# [Data shown]
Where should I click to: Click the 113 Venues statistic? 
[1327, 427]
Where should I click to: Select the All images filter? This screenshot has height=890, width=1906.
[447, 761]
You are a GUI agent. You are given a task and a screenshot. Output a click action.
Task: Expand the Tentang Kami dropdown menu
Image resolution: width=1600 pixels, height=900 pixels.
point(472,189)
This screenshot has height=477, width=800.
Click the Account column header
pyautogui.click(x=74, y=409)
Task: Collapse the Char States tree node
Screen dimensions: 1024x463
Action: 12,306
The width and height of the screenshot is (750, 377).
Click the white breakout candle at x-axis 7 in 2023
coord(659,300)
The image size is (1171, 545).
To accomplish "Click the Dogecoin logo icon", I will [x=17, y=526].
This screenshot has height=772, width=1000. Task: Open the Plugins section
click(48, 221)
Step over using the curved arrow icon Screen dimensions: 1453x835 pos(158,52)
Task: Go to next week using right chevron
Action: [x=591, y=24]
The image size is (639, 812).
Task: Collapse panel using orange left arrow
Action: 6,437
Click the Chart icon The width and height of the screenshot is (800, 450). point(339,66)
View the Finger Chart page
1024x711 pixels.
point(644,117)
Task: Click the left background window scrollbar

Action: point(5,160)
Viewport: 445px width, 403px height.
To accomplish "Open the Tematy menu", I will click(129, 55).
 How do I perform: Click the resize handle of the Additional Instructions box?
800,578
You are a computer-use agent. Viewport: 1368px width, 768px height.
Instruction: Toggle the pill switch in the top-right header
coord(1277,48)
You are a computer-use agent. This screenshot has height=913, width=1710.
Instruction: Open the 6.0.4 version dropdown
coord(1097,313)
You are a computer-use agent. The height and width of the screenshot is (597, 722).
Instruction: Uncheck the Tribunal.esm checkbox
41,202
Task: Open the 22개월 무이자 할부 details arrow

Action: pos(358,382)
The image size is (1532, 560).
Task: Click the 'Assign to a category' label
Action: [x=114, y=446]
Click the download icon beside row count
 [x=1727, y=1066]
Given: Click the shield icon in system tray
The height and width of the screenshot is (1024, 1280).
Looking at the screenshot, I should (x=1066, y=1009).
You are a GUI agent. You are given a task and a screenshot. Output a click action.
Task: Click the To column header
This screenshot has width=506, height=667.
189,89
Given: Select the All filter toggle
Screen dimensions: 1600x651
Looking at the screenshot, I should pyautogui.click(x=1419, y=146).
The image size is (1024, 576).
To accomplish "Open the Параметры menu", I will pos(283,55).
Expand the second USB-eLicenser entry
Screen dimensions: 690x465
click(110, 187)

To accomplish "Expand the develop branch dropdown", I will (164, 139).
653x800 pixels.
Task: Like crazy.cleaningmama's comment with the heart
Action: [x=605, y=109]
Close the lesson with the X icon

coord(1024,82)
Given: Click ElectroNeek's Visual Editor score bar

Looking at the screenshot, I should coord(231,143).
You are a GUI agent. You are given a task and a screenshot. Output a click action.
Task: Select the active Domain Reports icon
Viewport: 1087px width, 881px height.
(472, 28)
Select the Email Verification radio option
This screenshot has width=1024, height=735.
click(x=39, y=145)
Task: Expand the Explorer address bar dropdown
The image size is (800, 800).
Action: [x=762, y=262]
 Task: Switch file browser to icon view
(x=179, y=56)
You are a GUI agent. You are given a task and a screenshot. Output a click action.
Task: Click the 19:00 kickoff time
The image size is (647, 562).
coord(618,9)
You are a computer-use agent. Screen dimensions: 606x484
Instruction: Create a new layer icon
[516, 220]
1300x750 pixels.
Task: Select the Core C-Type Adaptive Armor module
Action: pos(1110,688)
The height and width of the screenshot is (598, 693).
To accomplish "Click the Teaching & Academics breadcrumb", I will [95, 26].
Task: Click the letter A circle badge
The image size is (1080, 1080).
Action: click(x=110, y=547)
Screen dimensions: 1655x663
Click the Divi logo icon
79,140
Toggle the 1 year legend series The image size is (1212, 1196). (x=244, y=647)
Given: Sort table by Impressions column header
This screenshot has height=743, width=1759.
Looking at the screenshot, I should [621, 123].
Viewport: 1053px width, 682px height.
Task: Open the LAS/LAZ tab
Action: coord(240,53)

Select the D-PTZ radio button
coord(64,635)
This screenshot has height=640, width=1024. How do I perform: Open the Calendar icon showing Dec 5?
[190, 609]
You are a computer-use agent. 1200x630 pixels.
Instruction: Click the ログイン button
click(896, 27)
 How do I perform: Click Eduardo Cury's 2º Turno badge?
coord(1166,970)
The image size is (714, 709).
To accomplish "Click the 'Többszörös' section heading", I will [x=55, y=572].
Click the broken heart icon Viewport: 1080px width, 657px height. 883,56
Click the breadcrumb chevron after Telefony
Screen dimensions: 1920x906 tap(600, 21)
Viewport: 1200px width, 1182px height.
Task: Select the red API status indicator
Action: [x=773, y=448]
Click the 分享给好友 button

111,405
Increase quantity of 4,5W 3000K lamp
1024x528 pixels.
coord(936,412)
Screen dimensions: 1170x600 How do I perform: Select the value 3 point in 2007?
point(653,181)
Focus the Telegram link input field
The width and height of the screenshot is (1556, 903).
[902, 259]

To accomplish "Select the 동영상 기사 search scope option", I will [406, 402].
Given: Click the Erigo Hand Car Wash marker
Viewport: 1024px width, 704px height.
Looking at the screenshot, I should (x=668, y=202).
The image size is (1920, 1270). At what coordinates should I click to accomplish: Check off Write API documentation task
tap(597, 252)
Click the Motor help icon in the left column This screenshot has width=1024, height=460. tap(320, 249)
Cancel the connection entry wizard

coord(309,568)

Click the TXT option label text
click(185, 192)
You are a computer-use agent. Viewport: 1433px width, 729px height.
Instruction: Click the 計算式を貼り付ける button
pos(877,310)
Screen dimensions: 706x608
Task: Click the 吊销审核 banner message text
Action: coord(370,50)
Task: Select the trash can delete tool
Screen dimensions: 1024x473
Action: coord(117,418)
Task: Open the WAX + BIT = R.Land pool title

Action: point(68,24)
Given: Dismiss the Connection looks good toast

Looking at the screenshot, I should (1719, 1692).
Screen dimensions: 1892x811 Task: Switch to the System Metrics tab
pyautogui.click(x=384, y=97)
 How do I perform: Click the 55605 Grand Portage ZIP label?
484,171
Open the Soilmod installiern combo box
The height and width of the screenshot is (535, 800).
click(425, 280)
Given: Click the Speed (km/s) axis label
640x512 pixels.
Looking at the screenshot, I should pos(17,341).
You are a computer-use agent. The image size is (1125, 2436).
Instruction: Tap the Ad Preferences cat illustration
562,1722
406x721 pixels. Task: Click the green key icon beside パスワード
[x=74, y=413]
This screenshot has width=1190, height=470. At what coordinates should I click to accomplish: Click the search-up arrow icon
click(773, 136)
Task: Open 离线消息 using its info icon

# [Directions for this task]
Reproduce every single entry above exactly.

# [Response]
Where should I click to: Click the 113 Venues statistic? 
[1327, 427]
Where should I click to: Select the All images filter? This screenshot has height=890, width=1906.
[447, 761]
You are a GUI agent. You are given a task and a screenshot. Output a click action.
Task: Expand the Tentang Kami dropdown menu
Image resolution: width=1600 pixels, height=900 pixels.
point(472,189)
This screenshot has height=477, width=800.
Click the Account column header
pyautogui.click(x=74, y=409)
Task: Collapse the Char States tree node
Screen dimensions: 1024x463
Action: 12,306
The width and height of the screenshot is (750, 377).
Click the white breakout candle at x-axis 7 in 2023
coord(659,300)
The image size is (1171, 545).
To accomplish "Click the Dogecoin logo icon", I will [x=17, y=526].
This screenshot has height=772, width=1000. Task: Open the Plugins section
click(48, 221)
Step over using the curved arrow icon Screen dimensions: 1453x835 pos(158,52)
Task: Go to next week using right chevron
Action: [x=591, y=24]
The image size is (639, 812).
Task: Collapse panel using orange left arrow
Action: 6,437
Click the Chart icon The width and height of the screenshot is (800, 450). point(339,66)
View the Finger Chart page
1024x711 pixels.
point(644,117)
Task: Click the left background window scrollbar

Action: point(5,160)
Viewport: 445px width, 403px height.
To accomplish "Open the Tematy menu", I will click(129, 55).
 How do I perform: Click the resize handle of the Additional Instructions box?
800,578
You are a computer-use agent. Viewport: 1368px width, 768px height.
Instruction: Toggle the pill switch in the top-right header
coord(1277,48)
You are a computer-use agent. This screenshot has height=913, width=1710.
Instruction: Open the 6.0.4 version dropdown
coord(1097,313)
You are a computer-use agent. The height and width of the screenshot is (597, 722).
Instruction: Uncheck the Tribunal.esm checkbox
41,202
Task: Open the 22개월 무이자 할부 details arrow

Action: pos(358,382)
The image size is (1532, 560).
Task: Click the 'Assign to a category' label
Action: [x=114, y=446]
Click the download icon beside row count
 [x=1727, y=1066]
Given: Click the shield icon in system tray
The height and width of the screenshot is (1024, 1280).
Looking at the screenshot, I should (x=1066, y=1009).
You are a GUI agent. You are given a task and a screenshot. Output a click action.
Task: Click the To column header
This screenshot has width=506, height=667.
189,89
Given: Select the All filter toggle
Screen dimensions: 1600x651
Looking at the screenshot, I should pyautogui.click(x=1419, y=146).
The image size is (1024, 576).
To accomplish "Open the Параметры menu", I will pos(283,55).
Expand the second USB-eLicenser entry
Screen dimensions: 690x465
click(110, 187)

To accomplish "Expand the develop branch dropdown", I will (164, 139).
653x800 pixels.
Task: Like crazy.cleaningmama's comment with the heart
Action: [x=605, y=109]
Close the lesson with the X icon

coord(1024,82)
Given: Click ElectroNeek's Visual Editor score bar

Looking at the screenshot, I should coord(231,143).
You are a GUI agent. You are given a task and a screenshot. Output a click action.
Task: Select the active Domain Reports icon
Viewport: 1087px width, 881px height.
(472, 28)
Select the Email Verification radio option
This screenshot has width=1024, height=735.
click(x=39, y=145)
Task: Expand the Explorer address bar dropdown
The image size is (800, 800).
Action: [x=762, y=262]
 Task: Switch file browser to icon view
(x=179, y=56)
You are a GUI agent. You are given a task and a screenshot. Output a click action.
Task: Click the 19:00 kickoff time
The image size is (647, 562).
coord(618,9)
You are a computer-use agent. Screen dimensions: 606x484
Instruction: Create a new layer icon
[516, 220]
1300x750 pixels.
Task: Select the Core C-Type Adaptive Armor module
Action: pos(1110,688)
The height and width of the screenshot is (598, 693).
To accomplish "Click the Teaching & Academics breadcrumb", I will [95, 26].
Task: Click the letter A circle badge
The image size is (1080, 1080).
Action: click(x=110, y=547)
Screen dimensions: 1655x663
Click the Divi logo icon
79,140
Toggle the 1 year legend series The image size is (1212, 1196). (x=244, y=647)
Given: Sort table by Impressions column header
This screenshot has height=743, width=1759.
Looking at the screenshot, I should [621, 123].
Viewport: 1053px width, 682px height.
Task: Open the LAS/LAZ tab
Action: coord(240,53)

Select the D-PTZ radio button
coord(64,635)
This screenshot has height=640, width=1024. How do I perform: Open the Calendar icon showing Dec 5?
[190, 609]
You are a computer-use agent. 1200x630 pixels.
Instruction: Click the ログイン button
click(896, 27)
 How do I perform: Click Eduardo Cury's 2º Turno badge?
coord(1166,970)
The image size is (714, 709).
To accomplish "Click the 'Többszörös' section heading", I will [x=55, y=572].
Click the broken heart icon Viewport: 1080px width, 657px height. 883,56
Click the breadcrumb chevron after Telefony
Screen dimensions: 1920x906 tap(600, 21)
Viewport: 1200px width, 1182px height.
Task: Select the red API status indicator
Action: [x=773, y=448]
Click the 分享给好友 button

111,405
Increase quantity of 4,5W 3000K lamp
1024x528 pixels.
coord(936,412)
Screen dimensions: 1170x600 How do I perform: Select the value 3 point in 2007?
point(653,181)
Focus the Telegram link input field
The width and height of the screenshot is (1556, 903).
[902, 259]

To accomplish "Select the 동영상 기사 search scope option", I will [406, 402].
Given: Click the Erigo Hand Car Wash marker
Viewport: 1024px width, 704px height.
Looking at the screenshot, I should (x=668, y=202).
The image size is (1920, 1270). At what coordinates should I click to accomplish: Check off Write API documentation task
tap(597, 252)
Click the Motor help icon in the left column This screenshot has width=1024, height=460. tap(320, 249)
Cancel the connection entry wizard

coord(309,568)

Click the TXT option label text
click(185, 192)
You are a computer-use agent. Viewport: 1433px width, 729px height.
Instruction: Click the 計算式を貼り付ける button
pos(877,310)
Screen dimensions: 706x608
Task: Click the 吊销审核 banner message text
Action: coord(370,50)
Task: Select the trash can delete tool
Screen dimensions: 1024x473
Action: coord(117,418)
Task: Open the WAX + BIT = R.Land pool title

Action: point(68,24)
Given: Dismiss the Connection looks good toast

Looking at the screenshot, I should (1719, 1692).
Screen dimensions: 1892x811 Task: Switch to the System Metrics tab
pyautogui.click(x=384, y=97)
 How do I perform: Click the 55605 Grand Portage ZIP label?
484,171
Open the Soilmod installiern combo box
The height and width of the screenshot is (535, 800).
click(425, 280)
Given: Click the Speed (km/s) axis label
640x512 pixels.
Looking at the screenshot, I should pos(17,341).
You are a computer-use agent. The image size is (1125, 2436).
Instruction: Tap the Ad Preferences cat illustration
562,1722
406x721 pixels. Task: Click the green key icon beside パスワード
[x=74, y=413]
This screenshot has width=1190, height=470. At what coordinates should I click to accomplish: Click the search-up arrow icon
click(773, 136)
Task: Open 离线消息 using its info icon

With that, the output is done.